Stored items
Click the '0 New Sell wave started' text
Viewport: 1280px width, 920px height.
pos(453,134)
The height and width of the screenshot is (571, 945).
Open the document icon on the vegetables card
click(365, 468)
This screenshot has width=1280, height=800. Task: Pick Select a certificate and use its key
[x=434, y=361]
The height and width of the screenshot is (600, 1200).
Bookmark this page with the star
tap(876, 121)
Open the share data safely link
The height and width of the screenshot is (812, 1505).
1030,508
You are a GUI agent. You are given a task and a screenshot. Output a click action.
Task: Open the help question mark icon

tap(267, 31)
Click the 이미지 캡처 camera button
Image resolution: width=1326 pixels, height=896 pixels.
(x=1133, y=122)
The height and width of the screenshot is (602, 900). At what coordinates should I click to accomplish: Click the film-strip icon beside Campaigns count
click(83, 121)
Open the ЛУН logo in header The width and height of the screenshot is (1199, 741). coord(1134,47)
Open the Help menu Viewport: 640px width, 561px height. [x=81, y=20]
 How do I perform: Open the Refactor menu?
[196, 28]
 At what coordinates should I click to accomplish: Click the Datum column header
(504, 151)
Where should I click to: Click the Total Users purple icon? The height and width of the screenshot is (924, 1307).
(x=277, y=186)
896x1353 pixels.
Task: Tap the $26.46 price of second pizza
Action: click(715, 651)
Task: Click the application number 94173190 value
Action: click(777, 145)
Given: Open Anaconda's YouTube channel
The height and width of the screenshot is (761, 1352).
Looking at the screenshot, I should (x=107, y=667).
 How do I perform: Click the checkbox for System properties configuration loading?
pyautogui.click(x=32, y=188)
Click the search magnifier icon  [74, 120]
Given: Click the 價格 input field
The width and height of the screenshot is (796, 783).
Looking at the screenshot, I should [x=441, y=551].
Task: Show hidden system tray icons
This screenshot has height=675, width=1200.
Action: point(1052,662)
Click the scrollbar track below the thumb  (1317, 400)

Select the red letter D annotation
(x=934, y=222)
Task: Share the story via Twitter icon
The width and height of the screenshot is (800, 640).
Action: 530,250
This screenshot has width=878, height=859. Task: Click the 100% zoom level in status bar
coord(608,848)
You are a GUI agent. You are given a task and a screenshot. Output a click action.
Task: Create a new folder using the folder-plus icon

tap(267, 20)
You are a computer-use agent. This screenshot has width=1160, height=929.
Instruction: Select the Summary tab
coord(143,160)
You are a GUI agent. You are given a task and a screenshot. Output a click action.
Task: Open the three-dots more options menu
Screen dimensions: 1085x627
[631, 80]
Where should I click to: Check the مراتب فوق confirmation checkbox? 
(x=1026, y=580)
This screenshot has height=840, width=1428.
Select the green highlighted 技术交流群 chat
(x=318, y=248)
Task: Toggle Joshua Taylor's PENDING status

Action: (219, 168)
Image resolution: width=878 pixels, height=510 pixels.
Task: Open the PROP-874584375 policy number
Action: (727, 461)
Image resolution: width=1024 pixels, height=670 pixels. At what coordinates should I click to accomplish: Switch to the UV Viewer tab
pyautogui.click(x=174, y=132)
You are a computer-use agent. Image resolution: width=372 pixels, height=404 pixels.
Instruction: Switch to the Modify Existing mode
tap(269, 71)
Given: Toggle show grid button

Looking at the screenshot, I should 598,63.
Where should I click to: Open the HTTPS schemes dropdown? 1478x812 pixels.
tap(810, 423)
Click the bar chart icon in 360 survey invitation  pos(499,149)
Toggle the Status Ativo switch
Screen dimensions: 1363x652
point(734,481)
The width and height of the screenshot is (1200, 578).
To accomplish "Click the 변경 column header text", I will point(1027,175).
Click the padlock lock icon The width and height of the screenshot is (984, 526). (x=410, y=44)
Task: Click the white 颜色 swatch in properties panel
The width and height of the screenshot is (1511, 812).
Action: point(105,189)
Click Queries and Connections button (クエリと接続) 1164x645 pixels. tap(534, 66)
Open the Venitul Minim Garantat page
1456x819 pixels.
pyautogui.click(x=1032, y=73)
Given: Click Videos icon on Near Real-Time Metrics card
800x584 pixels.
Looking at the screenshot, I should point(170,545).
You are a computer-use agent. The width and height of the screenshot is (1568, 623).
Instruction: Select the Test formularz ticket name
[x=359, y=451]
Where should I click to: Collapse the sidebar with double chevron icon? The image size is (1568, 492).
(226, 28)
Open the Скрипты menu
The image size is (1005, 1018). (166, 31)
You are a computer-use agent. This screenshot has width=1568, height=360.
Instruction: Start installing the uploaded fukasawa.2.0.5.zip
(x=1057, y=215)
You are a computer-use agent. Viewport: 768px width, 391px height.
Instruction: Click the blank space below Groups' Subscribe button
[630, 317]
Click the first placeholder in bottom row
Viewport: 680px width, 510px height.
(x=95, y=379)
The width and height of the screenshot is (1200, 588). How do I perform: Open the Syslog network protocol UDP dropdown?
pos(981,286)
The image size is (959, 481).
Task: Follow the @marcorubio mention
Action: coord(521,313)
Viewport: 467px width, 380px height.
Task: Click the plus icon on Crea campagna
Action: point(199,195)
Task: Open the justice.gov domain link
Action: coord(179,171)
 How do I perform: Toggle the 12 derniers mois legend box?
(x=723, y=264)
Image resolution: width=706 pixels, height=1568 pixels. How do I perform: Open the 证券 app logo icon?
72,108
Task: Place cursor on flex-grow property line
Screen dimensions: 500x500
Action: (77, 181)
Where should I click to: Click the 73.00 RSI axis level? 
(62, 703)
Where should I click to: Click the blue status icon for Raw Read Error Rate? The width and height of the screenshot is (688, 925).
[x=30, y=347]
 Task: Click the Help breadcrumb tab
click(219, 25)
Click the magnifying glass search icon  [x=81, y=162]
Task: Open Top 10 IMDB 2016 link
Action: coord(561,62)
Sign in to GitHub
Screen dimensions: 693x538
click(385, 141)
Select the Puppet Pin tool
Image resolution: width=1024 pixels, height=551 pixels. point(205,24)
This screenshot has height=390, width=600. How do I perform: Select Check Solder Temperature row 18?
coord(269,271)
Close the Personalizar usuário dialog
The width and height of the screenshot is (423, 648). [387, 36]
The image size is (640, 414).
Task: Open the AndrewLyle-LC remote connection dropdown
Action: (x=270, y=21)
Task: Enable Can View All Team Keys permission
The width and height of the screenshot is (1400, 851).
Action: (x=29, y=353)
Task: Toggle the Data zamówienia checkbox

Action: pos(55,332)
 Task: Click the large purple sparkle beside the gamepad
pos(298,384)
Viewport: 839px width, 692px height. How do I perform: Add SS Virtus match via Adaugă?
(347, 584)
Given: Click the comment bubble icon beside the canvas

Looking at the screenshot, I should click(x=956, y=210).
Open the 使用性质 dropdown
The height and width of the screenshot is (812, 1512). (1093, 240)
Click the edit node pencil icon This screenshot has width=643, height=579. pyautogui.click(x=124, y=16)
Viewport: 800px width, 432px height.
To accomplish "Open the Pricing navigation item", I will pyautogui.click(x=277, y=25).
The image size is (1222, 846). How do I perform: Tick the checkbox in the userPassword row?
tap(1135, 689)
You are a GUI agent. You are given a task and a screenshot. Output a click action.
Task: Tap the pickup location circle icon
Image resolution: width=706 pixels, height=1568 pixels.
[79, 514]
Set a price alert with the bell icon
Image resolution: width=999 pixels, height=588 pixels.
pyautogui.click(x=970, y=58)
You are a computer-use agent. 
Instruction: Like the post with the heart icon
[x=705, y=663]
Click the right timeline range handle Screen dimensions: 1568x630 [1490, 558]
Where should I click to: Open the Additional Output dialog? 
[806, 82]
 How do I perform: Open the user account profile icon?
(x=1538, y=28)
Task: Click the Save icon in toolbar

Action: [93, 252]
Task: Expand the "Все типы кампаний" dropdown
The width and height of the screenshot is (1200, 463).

**ABOUT THIS EXERCISE:** Copy the entries word for word. Leave nothing out.

**RESPONSE BELOW:**
Click the '0 New Sell wave started' text
Viewport: 1280px width, 920px height.
pos(453,134)
The height and width of the screenshot is (571, 945).
Open the document icon on the vegetables card
click(365, 468)
This screenshot has width=1280, height=800. Task: Pick Select a certificate and use its key
[x=434, y=361]
The height and width of the screenshot is (600, 1200).
Bookmark this page with the star
tap(876, 121)
Open the share data safely link
The height and width of the screenshot is (812, 1505).
1030,508
You are a GUI agent. You are given a task and a screenshot. Output a click action.
Task: Open the help question mark icon

tap(267, 31)
Click the 이미지 캡처 camera button
Image resolution: width=1326 pixels, height=896 pixels.
(x=1133, y=122)
The height and width of the screenshot is (602, 900). At what coordinates should I click to accomplish: Click the film-strip icon beside Campaigns count
click(83, 121)
Open the ЛУН logo in header The width and height of the screenshot is (1199, 741). coord(1134,47)
Open the Help menu Viewport: 640px width, 561px height. [x=81, y=20]
 How do I perform: Open the Refactor menu?
[196, 28]
 At what coordinates should I click to accomplish: Click the Datum column header
(504, 151)
Where should I click to: Click the Total Users purple icon? The height and width of the screenshot is (924, 1307).
(x=277, y=186)
896x1353 pixels.
Task: Tap the $26.46 price of second pizza
Action: click(715, 651)
Task: Click the application number 94173190 value
Action: click(777, 145)
Given: Open Anaconda's YouTube channel
The height and width of the screenshot is (761, 1352).
Looking at the screenshot, I should (x=107, y=667).
 How do I perform: Click the checkbox for System properties configuration loading?
pyautogui.click(x=32, y=188)
Click the search magnifier icon  [74, 120]
Given: Click the 價格 input field
The width and height of the screenshot is (796, 783).
Looking at the screenshot, I should [x=441, y=551].
Task: Show hidden system tray icons
This screenshot has height=675, width=1200.
Action: point(1052,662)
Click the scrollbar track below the thumb  (1317, 400)

Select the red letter D annotation
(x=934, y=222)
Task: Share the story via Twitter icon
The width and height of the screenshot is (800, 640).
Action: 530,250
This screenshot has width=878, height=859. Task: Click the 100% zoom level in status bar
coord(608,848)
You are a GUI agent. You are given a task and a screenshot. Output a click action.
Task: Create a new folder using the folder-plus icon

tap(267, 20)
You are a computer-use agent. This screenshot has width=1160, height=929.
Instruction: Select the Summary tab
coord(143,160)
You are a GUI agent. You are given a task and a screenshot. Output a click action.
Task: Open the three-dots more options menu
Screen dimensions: 1085x627
[631, 80]
Where should I click to: Check the مراتب فوق confirmation checkbox? 
(x=1026, y=580)
This screenshot has height=840, width=1428.
Select the green highlighted 技术交流群 chat
(x=318, y=248)
Task: Toggle Joshua Taylor's PENDING status

Action: (219, 168)
Image resolution: width=878 pixels, height=510 pixels.
Task: Open the PROP-874584375 policy number
Action: (727, 461)
Image resolution: width=1024 pixels, height=670 pixels. At what coordinates should I click to accomplish: Switch to the UV Viewer tab
pyautogui.click(x=174, y=132)
You are a computer-use agent. Image resolution: width=372 pixels, height=404 pixels.
Instruction: Switch to the Modify Existing mode
tap(269, 71)
Given: Toggle show grid button

Looking at the screenshot, I should 598,63.
Where should I click to: Open the HTTPS schemes dropdown? 1478x812 pixels.
tap(810, 423)
Click the bar chart icon in 360 survey invitation  pos(499,149)
Toggle the Status Ativo switch
Screen dimensions: 1363x652
point(734,481)
The width and height of the screenshot is (1200, 578).
To accomplish "Click the 변경 column header text", I will point(1027,175).
Click the padlock lock icon The width and height of the screenshot is (984, 526). (x=410, y=44)
Task: Click the white 颜色 swatch in properties panel
The width and height of the screenshot is (1511, 812).
Action: point(105,189)
Click Queries and Connections button (クエリと接続) 1164x645 pixels. tap(534, 66)
Open the Venitul Minim Garantat page
1456x819 pixels.
pyautogui.click(x=1032, y=73)
Given: Click Videos icon on Near Real-Time Metrics card
800x584 pixels.
Looking at the screenshot, I should point(170,545).
You are a computer-use agent. The width and height of the screenshot is (1568, 623).
Instruction: Select the Test formularz ticket name
[x=359, y=451]
Where should I click to: Collapse the sidebar with double chevron icon? The image size is (1568, 492).
(226, 28)
Open the Скрипты menu
The image size is (1005, 1018). (166, 31)
You are a computer-use agent. This screenshot has width=1568, height=360.
Instruction: Start installing the uploaded fukasawa.2.0.5.zip
(x=1057, y=215)
You are a computer-use agent. Viewport: 768px width, 391px height.
Instruction: Click the blank space below Groups' Subscribe button
[630, 317]
Click the first placeholder in bottom row
Viewport: 680px width, 510px height.
(x=95, y=379)
The width and height of the screenshot is (1200, 588). How do I perform: Open the Syslog network protocol UDP dropdown?
pos(981,286)
The image size is (959, 481).
Task: Follow the @marcorubio mention
Action: coord(521,313)
Viewport: 467px width, 380px height.
Task: Click the plus icon on Crea campagna
Action: point(199,195)
Task: Open the justice.gov domain link
Action: coord(179,171)
 How do I perform: Toggle the 12 derniers mois legend box?
(x=723, y=264)
Image resolution: width=706 pixels, height=1568 pixels. How do I perform: Open the 证券 app logo icon?
72,108
Task: Place cursor on flex-grow property line
Screen dimensions: 500x500
Action: (77, 181)
Where should I click to: Click the 73.00 RSI axis level? 
(62, 703)
Where should I click to: Click the blue status icon for Raw Read Error Rate? The width and height of the screenshot is (688, 925).
[x=30, y=347]
 Task: Click the Help breadcrumb tab
click(219, 25)
Click the magnifying glass search icon  [x=81, y=162]
Task: Open Top 10 IMDB 2016 link
Action: coord(561,62)
Sign in to GitHub
Screen dimensions: 693x538
click(385, 141)
Select the Puppet Pin tool
Image resolution: width=1024 pixels, height=551 pixels. point(205,24)
This screenshot has height=390, width=600. How do I perform: Select Check Solder Temperature row 18?
coord(269,271)
Close the Personalizar usuário dialog
The width and height of the screenshot is (423, 648). [387, 36]
The image size is (640, 414).
Task: Open the AndrewLyle-LC remote connection dropdown
Action: (x=270, y=21)
Task: Enable Can View All Team Keys permission
The width and height of the screenshot is (1400, 851).
Action: (x=29, y=353)
Task: Toggle the Data zamówienia checkbox

Action: pos(55,332)
 Task: Click the large purple sparkle beside the gamepad
pos(298,384)
Viewport: 839px width, 692px height. How do I perform: Add SS Virtus match via Adaugă?
(347, 584)
Given: Click the comment bubble icon beside the canvas

Looking at the screenshot, I should click(x=956, y=210).
Open the 使用性质 dropdown
The height and width of the screenshot is (812, 1512). (1093, 240)
Click the edit node pencil icon This screenshot has width=643, height=579. pyautogui.click(x=124, y=16)
Viewport: 800px width, 432px height.
To accomplish "Open the Pricing navigation item", I will pyautogui.click(x=277, y=25).
The image size is (1222, 846). How do I perform: Tick the checkbox in the userPassword row?
tap(1135, 689)
You are a GUI agent. You are given a task and a screenshot. Output a click action.
Task: Tap the pickup location circle icon
Image resolution: width=706 pixels, height=1568 pixels.
[79, 514]
Set a price alert with the bell icon
Image resolution: width=999 pixels, height=588 pixels.
pyautogui.click(x=970, y=58)
You are a computer-use agent. 
Instruction: Like the post with the heart icon
[x=705, y=663]
Click the right timeline range handle Screen dimensions: 1568x630 [1490, 558]
Where should I click to: Open the Additional Output dialog? 
[806, 82]
 How do I perform: Open the user account profile icon?
(x=1538, y=28)
Task: Click the Save icon in toolbar

Action: [93, 252]
Task: Expand the "Все типы кампаний" dropdown
The width and height of the screenshot is (1200, 463).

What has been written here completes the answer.